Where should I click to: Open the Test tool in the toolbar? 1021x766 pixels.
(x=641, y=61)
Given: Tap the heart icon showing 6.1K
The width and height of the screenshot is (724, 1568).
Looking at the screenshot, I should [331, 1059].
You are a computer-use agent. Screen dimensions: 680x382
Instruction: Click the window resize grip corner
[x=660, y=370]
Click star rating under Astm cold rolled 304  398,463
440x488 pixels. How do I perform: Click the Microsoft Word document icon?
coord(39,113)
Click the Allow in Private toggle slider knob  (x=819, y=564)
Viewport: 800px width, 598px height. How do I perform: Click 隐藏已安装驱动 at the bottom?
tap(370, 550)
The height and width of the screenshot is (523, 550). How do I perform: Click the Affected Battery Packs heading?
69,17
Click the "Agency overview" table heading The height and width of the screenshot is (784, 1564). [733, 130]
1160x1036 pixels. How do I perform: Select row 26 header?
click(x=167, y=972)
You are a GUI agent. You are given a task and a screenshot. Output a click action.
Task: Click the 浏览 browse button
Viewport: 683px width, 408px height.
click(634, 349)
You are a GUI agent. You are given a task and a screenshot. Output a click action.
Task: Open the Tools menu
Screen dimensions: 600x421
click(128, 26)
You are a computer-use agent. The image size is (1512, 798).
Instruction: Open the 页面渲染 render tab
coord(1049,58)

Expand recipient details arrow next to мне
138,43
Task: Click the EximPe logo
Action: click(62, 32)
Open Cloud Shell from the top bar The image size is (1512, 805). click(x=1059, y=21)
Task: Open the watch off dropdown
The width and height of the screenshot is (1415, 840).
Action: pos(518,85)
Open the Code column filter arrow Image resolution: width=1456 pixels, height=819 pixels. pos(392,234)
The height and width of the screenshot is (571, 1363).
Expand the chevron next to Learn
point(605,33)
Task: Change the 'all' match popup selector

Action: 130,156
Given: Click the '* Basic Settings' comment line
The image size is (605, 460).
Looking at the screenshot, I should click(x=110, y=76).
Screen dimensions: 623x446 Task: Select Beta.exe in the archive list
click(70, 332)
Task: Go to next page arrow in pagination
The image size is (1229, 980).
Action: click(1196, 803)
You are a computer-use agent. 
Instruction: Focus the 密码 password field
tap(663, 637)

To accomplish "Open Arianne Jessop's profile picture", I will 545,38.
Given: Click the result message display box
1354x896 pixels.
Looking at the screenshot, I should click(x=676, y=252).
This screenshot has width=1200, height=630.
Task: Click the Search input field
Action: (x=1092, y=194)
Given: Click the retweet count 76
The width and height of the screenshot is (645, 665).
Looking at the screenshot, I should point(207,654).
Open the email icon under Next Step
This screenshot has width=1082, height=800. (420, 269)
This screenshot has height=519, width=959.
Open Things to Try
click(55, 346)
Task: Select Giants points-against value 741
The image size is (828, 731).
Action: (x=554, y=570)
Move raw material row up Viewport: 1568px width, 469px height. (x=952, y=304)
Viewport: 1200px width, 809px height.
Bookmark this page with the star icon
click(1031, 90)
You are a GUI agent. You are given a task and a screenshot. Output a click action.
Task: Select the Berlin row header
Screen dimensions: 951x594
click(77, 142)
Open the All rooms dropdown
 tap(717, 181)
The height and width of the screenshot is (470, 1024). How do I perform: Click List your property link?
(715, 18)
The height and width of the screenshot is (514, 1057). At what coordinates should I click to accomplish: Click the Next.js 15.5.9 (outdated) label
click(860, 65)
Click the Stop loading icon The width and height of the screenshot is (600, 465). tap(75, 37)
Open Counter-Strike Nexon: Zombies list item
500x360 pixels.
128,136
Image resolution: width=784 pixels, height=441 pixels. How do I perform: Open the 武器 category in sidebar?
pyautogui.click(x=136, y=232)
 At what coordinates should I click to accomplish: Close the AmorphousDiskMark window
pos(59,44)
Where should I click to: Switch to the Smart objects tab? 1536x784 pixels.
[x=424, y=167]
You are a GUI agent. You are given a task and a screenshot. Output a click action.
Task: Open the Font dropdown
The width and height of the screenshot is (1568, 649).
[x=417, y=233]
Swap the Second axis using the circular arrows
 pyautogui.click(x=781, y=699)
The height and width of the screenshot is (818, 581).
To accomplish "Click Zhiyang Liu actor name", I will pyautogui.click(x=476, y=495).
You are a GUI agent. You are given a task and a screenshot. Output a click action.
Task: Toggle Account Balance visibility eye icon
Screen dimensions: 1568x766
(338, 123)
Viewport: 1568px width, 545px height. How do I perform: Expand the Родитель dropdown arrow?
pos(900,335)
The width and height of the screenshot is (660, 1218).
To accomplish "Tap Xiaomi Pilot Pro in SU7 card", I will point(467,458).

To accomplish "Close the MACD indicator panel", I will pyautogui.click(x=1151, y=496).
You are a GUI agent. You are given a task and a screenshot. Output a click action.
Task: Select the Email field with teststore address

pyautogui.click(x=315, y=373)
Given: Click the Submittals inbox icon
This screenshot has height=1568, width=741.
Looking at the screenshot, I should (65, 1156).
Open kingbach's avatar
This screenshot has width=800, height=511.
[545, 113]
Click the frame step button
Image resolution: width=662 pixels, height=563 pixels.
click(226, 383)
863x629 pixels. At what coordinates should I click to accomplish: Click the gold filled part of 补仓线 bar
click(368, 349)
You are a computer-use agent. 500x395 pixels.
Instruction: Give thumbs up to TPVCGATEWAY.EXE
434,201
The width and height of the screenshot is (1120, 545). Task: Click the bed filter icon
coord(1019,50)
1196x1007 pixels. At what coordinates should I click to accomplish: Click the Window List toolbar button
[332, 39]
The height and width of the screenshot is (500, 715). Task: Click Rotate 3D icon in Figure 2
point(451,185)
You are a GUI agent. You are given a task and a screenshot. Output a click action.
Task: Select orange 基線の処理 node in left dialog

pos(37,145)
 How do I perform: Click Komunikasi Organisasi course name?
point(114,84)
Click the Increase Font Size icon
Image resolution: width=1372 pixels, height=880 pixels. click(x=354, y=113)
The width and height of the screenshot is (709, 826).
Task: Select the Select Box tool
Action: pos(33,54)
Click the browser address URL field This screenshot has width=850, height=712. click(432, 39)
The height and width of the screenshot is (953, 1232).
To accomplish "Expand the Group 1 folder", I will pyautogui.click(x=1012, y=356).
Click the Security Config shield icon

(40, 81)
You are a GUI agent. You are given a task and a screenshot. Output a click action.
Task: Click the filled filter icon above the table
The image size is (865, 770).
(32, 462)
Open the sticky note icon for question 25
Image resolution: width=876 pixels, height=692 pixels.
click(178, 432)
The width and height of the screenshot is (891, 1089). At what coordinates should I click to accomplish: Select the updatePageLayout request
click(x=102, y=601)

_Given exercise:_
Format every line of the material above as a numbered list, leaving out the blank lines.

_Solution to this problem:_
1. Where should I click to: Open the Test tool in the toolbar? 1021x766 pixels.
2. (x=641, y=61)
3. Given: Tap the heart icon showing 6.1K
4. The width and height of the screenshot is (724, 1568).
5. Looking at the screenshot, I should [331, 1059].
6. You are a computer-use agent. Screen dimensions: 680x382
7. Instruction: Click the window resize grip corner
8. [x=660, y=370]
9. Click star rating under Astm cold rolled 304  398,463
10. 440x488 pixels. How do I perform: Click the Microsoft Word document icon?
11. coord(39,113)
12. Click the Allow in Private toggle slider knob  (x=819, y=564)
13. Viewport: 800px width, 598px height. How do I perform: Click 隐藏已安装驱动 at the bottom?
14. tap(370, 550)
15. The height and width of the screenshot is (523, 550). How do I perform: Click the Affected Battery Packs heading?
16. 69,17
17. Click the "Agency overview" table heading The height and width of the screenshot is (784, 1564). [733, 130]
18. 1160x1036 pixels. How do I perform: Select row 26 header?
19. click(x=167, y=972)
20. You are a GUI agent. You are given a task and a screenshot. Output a click action.
21. Task: Click the 浏览 browse button
22. Viewport: 683px width, 408px height.
23. click(634, 349)
24. You are a GUI agent. You are given a task and a screenshot. Output a click action.
25. Task: Open the Tools menu
26. Screen dimensions: 600x421
27. click(128, 26)
28. You are a computer-use agent. The image size is (1512, 798).
29. Instruction: Open the 页面渲染 render tab
30. coord(1049,58)
31. Expand recipient details arrow next to мне
32. 138,43
33. Task: Click the EximPe logo
34. Action: click(62, 32)
35. Open Cloud Shell from the top bar The image size is (1512, 805). click(x=1059, y=21)
36. Task: Open the watch off dropdown
37. The width and height of the screenshot is (1415, 840).
38. Action: pos(518,85)
39. Open the Code column filter arrow Image resolution: width=1456 pixels, height=819 pixels. pos(392,234)
40. The height and width of the screenshot is (571, 1363).
41. Expand the chevron next to Learn
42. point(605,33)
43. Task: Change the 'all' match popup selector
44. Action: 130,156
45. Given: Click the '* Basic Settings' comment line
46. The image size is (605, 460).
47. Looking at the screenshot, I should click(x=110, y=76).
48. Screen dimensions: 623x446 Task: Select Beta.exe in the archive list
49. click(70, 332)
50. Task: Go to next page arrow in pagination
51. The image size is (1229, 980).
52. Action: click(1196, 803)
53. You are a computer-use agent. 
54. Instruction: Focus the 密码 password field
55. tap(663, 637)
56. To accomplish "Open Arianne Jessop's profile picture", I will 545,38.
57. Given: Click the result message display box
58. 1354x896 pixels.
59. Looking at the screenshot, I should click(x=676, y=252).
60. This screenshot has width=1200, height=630.
61. Task: Click the Search input field
62. Action: (x=1092, y=194)
63. Given: Click the retweet count 76
64. The width and height of the screenshot is (645, 665).
65. Looking at the screenshot, I should point(207,654).
66. Open the email icon under Next Step
67. This screenshot has width=1082, height=800. (420, 269)
68. This screenshot has height=519, width=959.
69. Open Things to Try
70. click(55, 346)
71. Task: Select Giants points-against value 741
72. The image size is (828, 731).
73. Action: (x=554, y=570)
74. Move raw material row up Viewport: 1568px width, 469px height. (x=952, y=304)
75. Viewport: 1200px width, 809px height.
76. Bookmark this page with the star icon
77. click(1031, 90)
78. You are a GUI agent. You are given a task and a screenshot. Output a click action.
79. Task: Select the Berlin row header
80. Screen dimensions: 951x594
81. click(77, 142)
82. Open the All rooms dropdown
83.  tap(717, 181)
84. The height and width of the screenshot is (470, 1024). How do I perform: Click List your property link?
85. (715, 18)
86. The height and width of the screenshot is (514, 1057). At what coordinates should I click to accomplish: Click the Next.js 15.5.9 (outdated) label
87. click(860, 65)
88. Click the Stop loading icon The width and height of the screenshot is (600, 465). tap(75, 37)
89. Open Counter-Strike Nexon: Zombies list item
90. 500x360 pixels.
91. 128,136
92. Image resolution: width=784 pixels, height=441 pixels. How do I perform: Open the 武器 category in sidebar?
93. pyautogui.click(x=136, y=232)
94.  At what coordinates should I click to accomplish: Close the AmorphousDiskMark window
95. pos(59,44)
96. Where should I click to: Switch to the Smart objects tab? 1536x784 pixels.
97. [x=424, y=167]
98. You are a GUI agent. You are given a task and a screenshot. Output a click action.
99. Task: Open the Font dropdown
100. The width and height of the screenshot is (1568, 649).
101. [x=417, y=233]
102. Swap the Second axis using the circular arrows
103.  pyautogui.click(x=781, y=699)
104. The height and width of the screenshot is (818, 581).
105. To accomplish "Click Zhiyang Liu actor name", I will pyautogui.click(x=476, y=495).
106. You are a GUI agent. You are given a task and a screenshot. Output a click action.
107. Task: Toggle Account Balance visibility eye icon
108. Screen dimensions: 1568x766
109. (338, 123)
110. Viewport: 1568px width, 545px height. How do I perform: Expand the Родитель dropdown arrow?
111. pos(900,335)
112. The width and height of the screenshot is (660, 1218).
113. To accomplish "Tap Xiaomi Pilot Pro in SU7 card", I will point(467,458).
114. To accomplish "Close the MACD indicator panel", I will pyautogui.click(x=1151, y=496).
115. You are a GUI agent. You are given a task and a screenshot. Output a click action.
116. Task: Select the Email field with teststore address
117. pyautogui.click(x=315, y=373)
118. Given: Click the Submittals inbox icon
119. This screenshot has height=1568, width=741.
120. Looking at the screenshot, I should (65, 1156).
121. Open kingbach's avatar
122. This screenshot has width=800, height=511.
123. [545, 113]
124. Click the frame step button
125. Image resolution: width=662 pixels, height=563 pixels.
126. click(226, 383)
127. 863x629 pixels. At what coordinates should I click to accomplish: Click the gold filled part of 补仓线 bar
128. click(368, 349)
129. You are a computer-use agent. 500x395 pixels.
130. Instruction: Give thumbs up to TPVCGATEWAY.EXE
131. 434,201
132. The width and height of the screenshot is (1120, 545). Task: Click the bed filter icon
133. coord(1019,50)
134. 1196x1007 pixels. At what coordinates should I click to accomplish: Click the Window List toolbar button
135. [332, 39]
136. The height and width of the screenshot is (500, 715). Task: Click Rotate 3D icon in Figure 2
137. point(451,185)
138. You are a GUI agent. You are given a task and a screenshot. Output a click action.
139. Task: Select orange 基線の処理 node in left dialog
140. pos(37,145)
141.  How do I perform: Click Komunikasi Organisasi course name?
142. point(114,84)
143. Click the Increase Font Size icon
144. Image resolution: width=1372 pixels, height=880 pixels. click(x=354, y=113)
145. The width and height of the screenshot is (709, 826).
146. Task: Select the Select Box tool
147. Action: pos(33,54)
148. Click the browser address URL field This screenshot has width=850, height=712. click(432, 39)
149. The height and width of the screenshot is (953, 1232).
150. To accomplish "Expand the Group 1 folder", I will pyautogui.click(x=1012, y=356).
151. Click the Security Config shield icon
152. (40, 81)
153. You are a GUI agent. You are given a task and a screenshot. Output a click action.
154. Task: Click the filled filter icon above the table
155. The image size is (865, 770).
156. (32, 462)
157. Open the sticky note icon for question 25
158. Image resolution: width=876 pixels, height=692 pixels.
159. click(178, 432)
160. The width and height of the screenshot is (891, 1089). At what coordinates should I click to accomplish: Select the updatePageLayout request
161. click(x=102, y=601)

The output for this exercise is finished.